§ **EXERCISE DETAILS**: Go through the entries below and give the number of lines that have the string "target", and only that.

§ **TASK INPUT**:
○ ○ ○ ○ ○

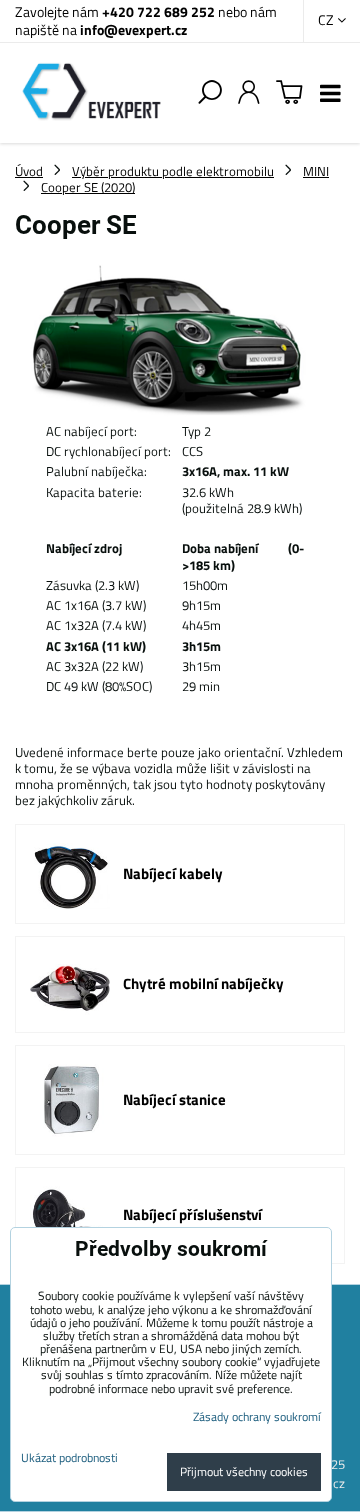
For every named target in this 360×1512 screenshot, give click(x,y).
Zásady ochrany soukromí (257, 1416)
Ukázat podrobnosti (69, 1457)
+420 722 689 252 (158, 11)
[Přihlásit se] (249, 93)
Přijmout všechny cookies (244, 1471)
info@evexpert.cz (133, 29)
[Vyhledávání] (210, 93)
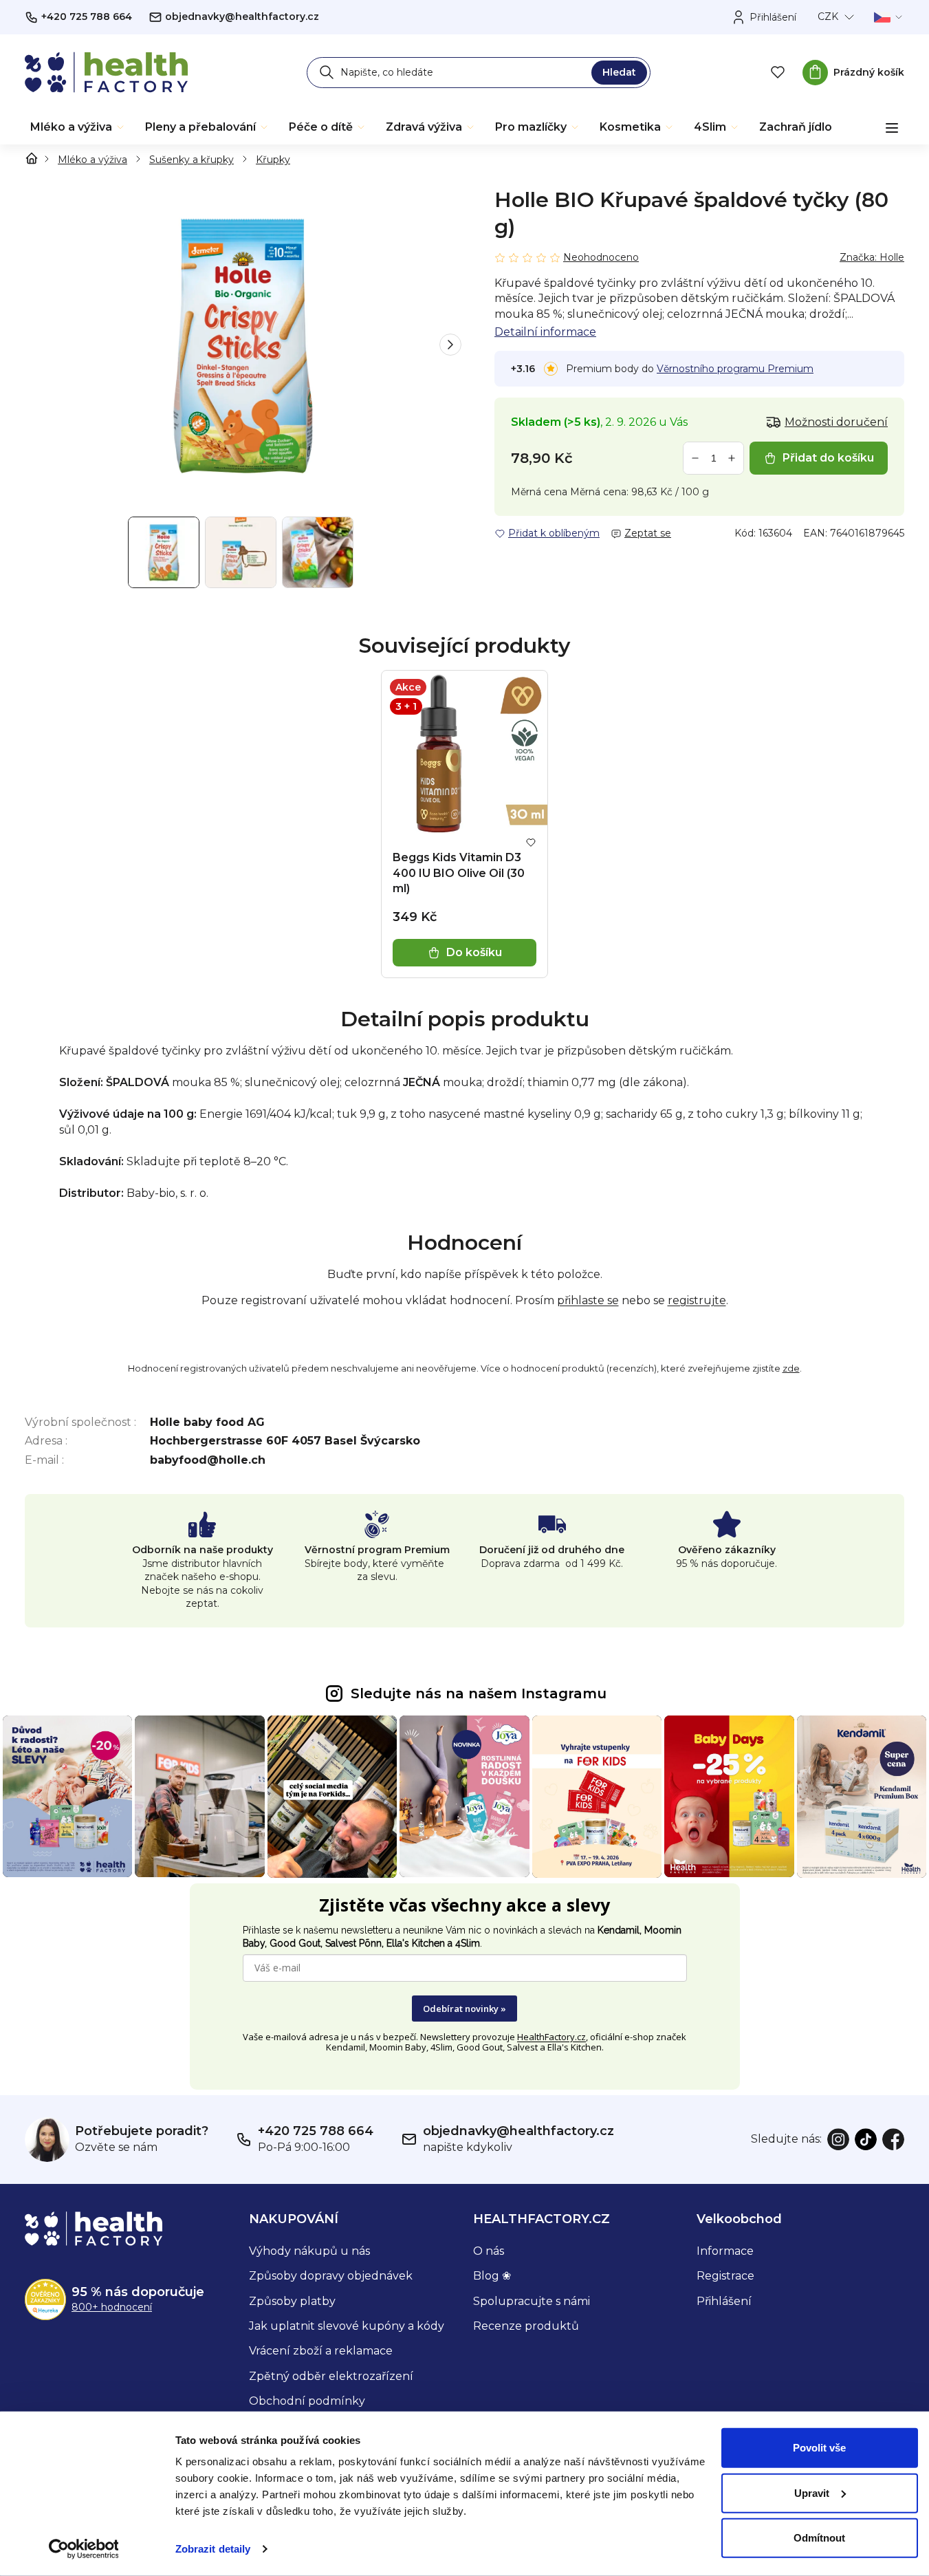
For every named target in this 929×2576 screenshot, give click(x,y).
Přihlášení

○ ○ ○ ○ ○

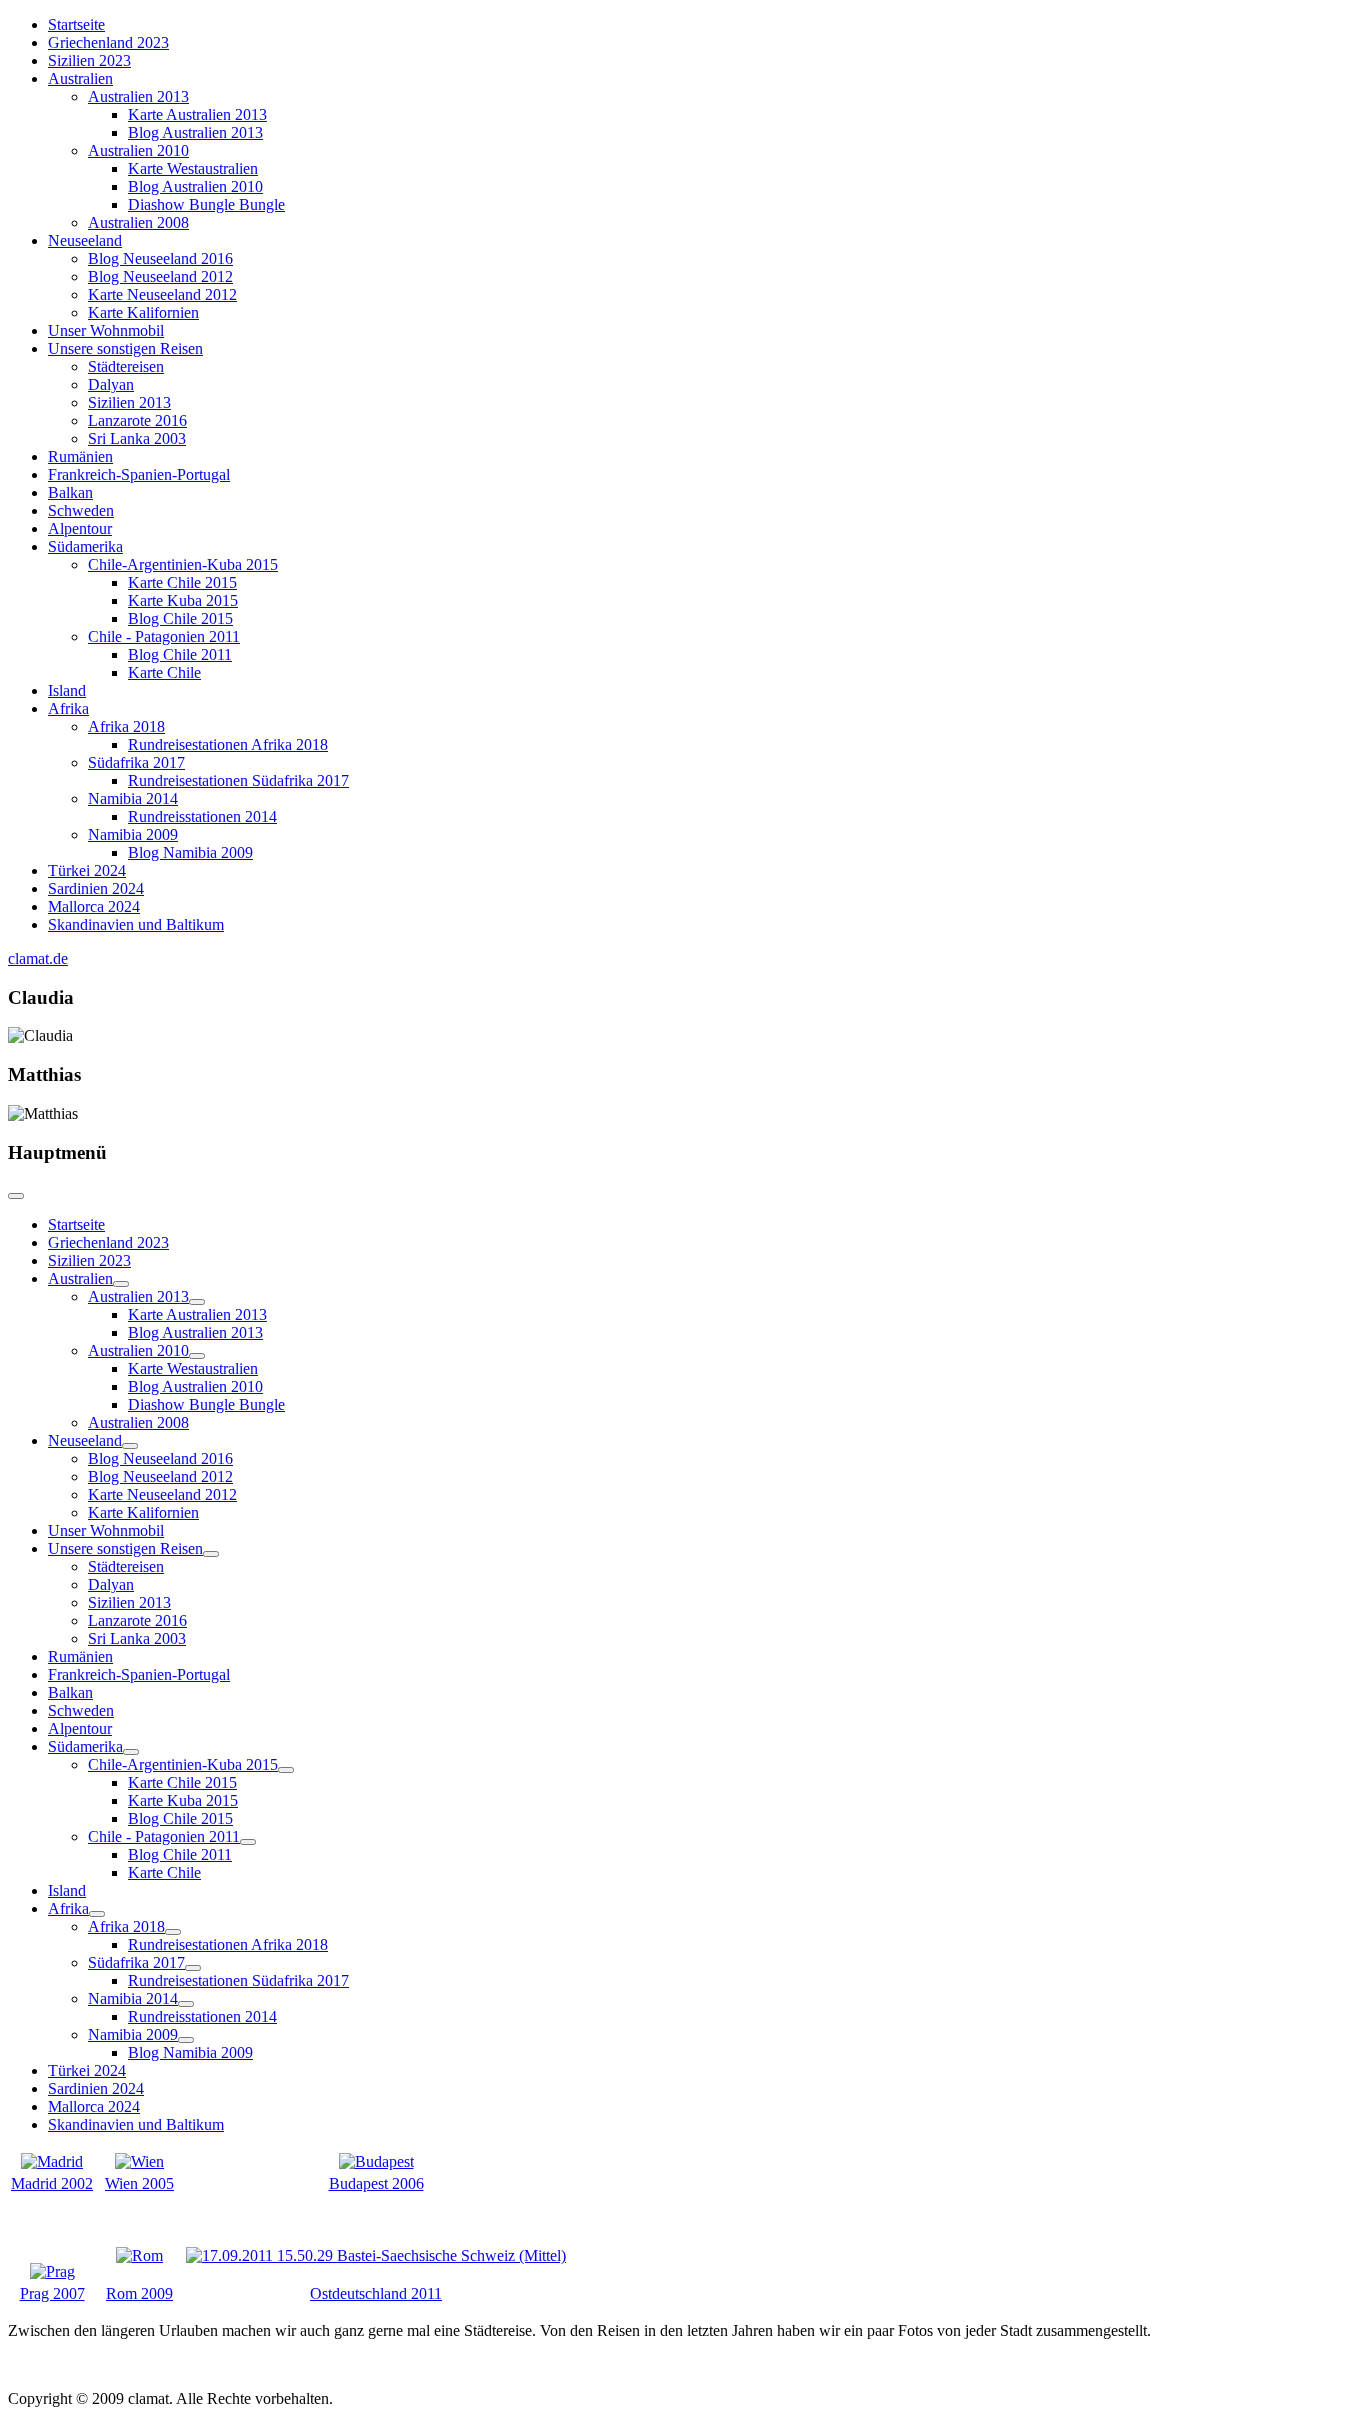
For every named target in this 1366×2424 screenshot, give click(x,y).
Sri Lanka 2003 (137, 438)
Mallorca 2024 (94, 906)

○ ○ ○ ○ ○

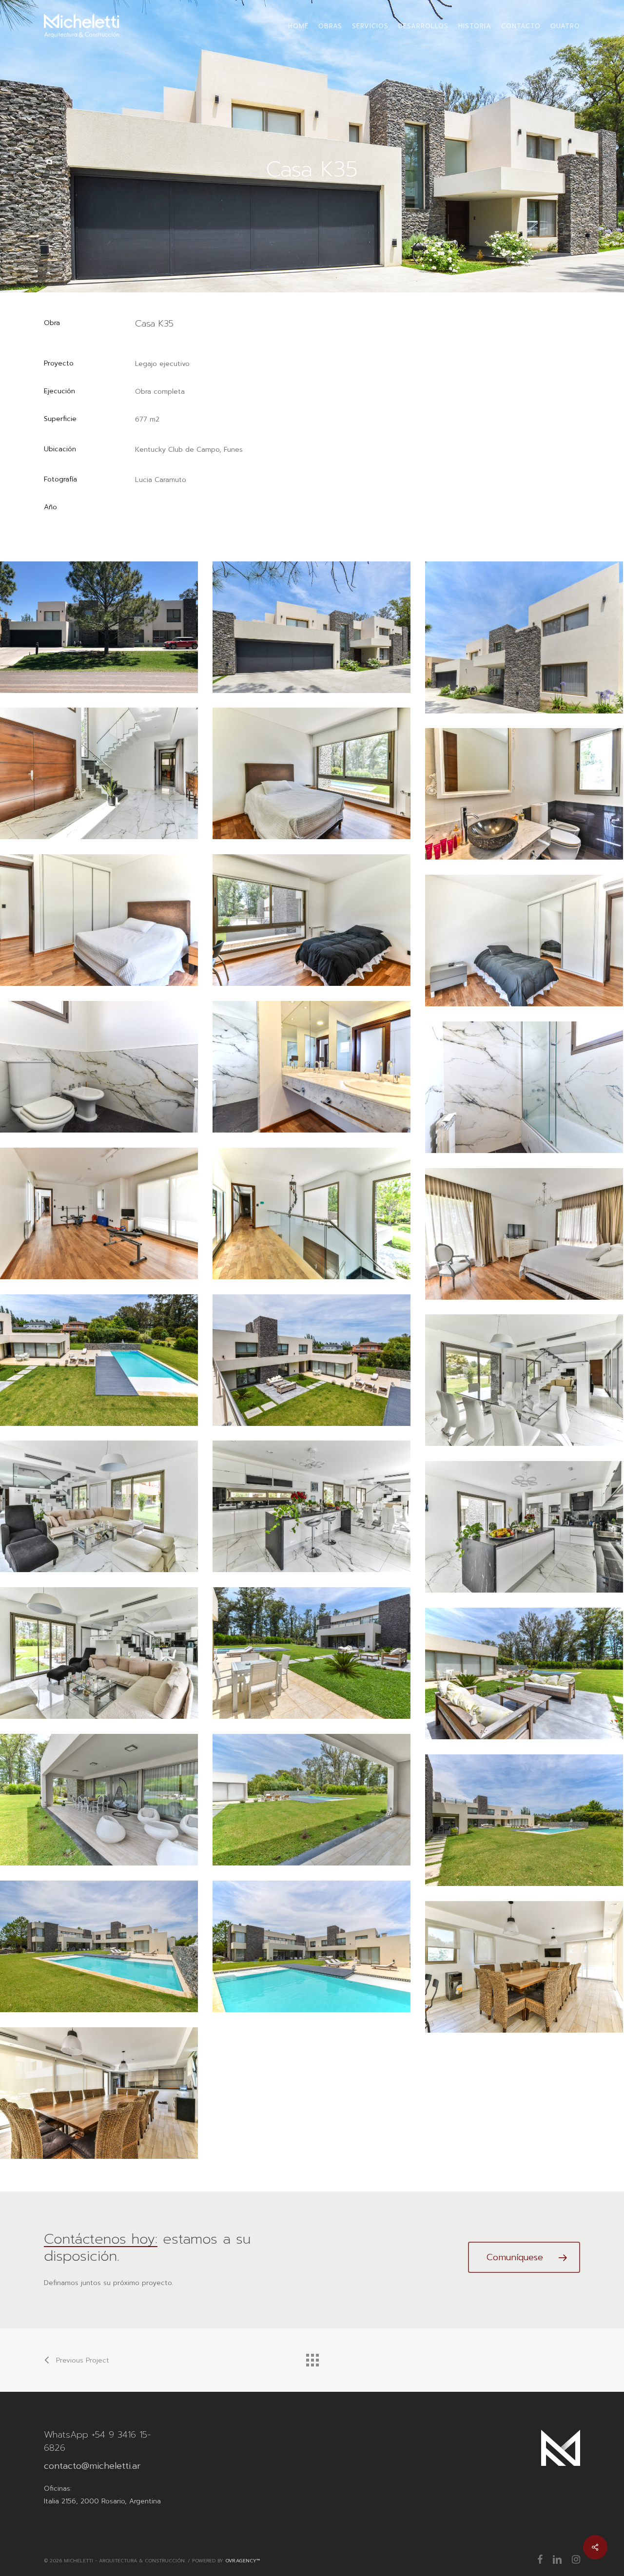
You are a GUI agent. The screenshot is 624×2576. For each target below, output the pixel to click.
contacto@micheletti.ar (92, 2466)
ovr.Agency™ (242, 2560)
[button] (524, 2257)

○ ○ ○ ○ ○

§ **YOUR RESPONSE**: 4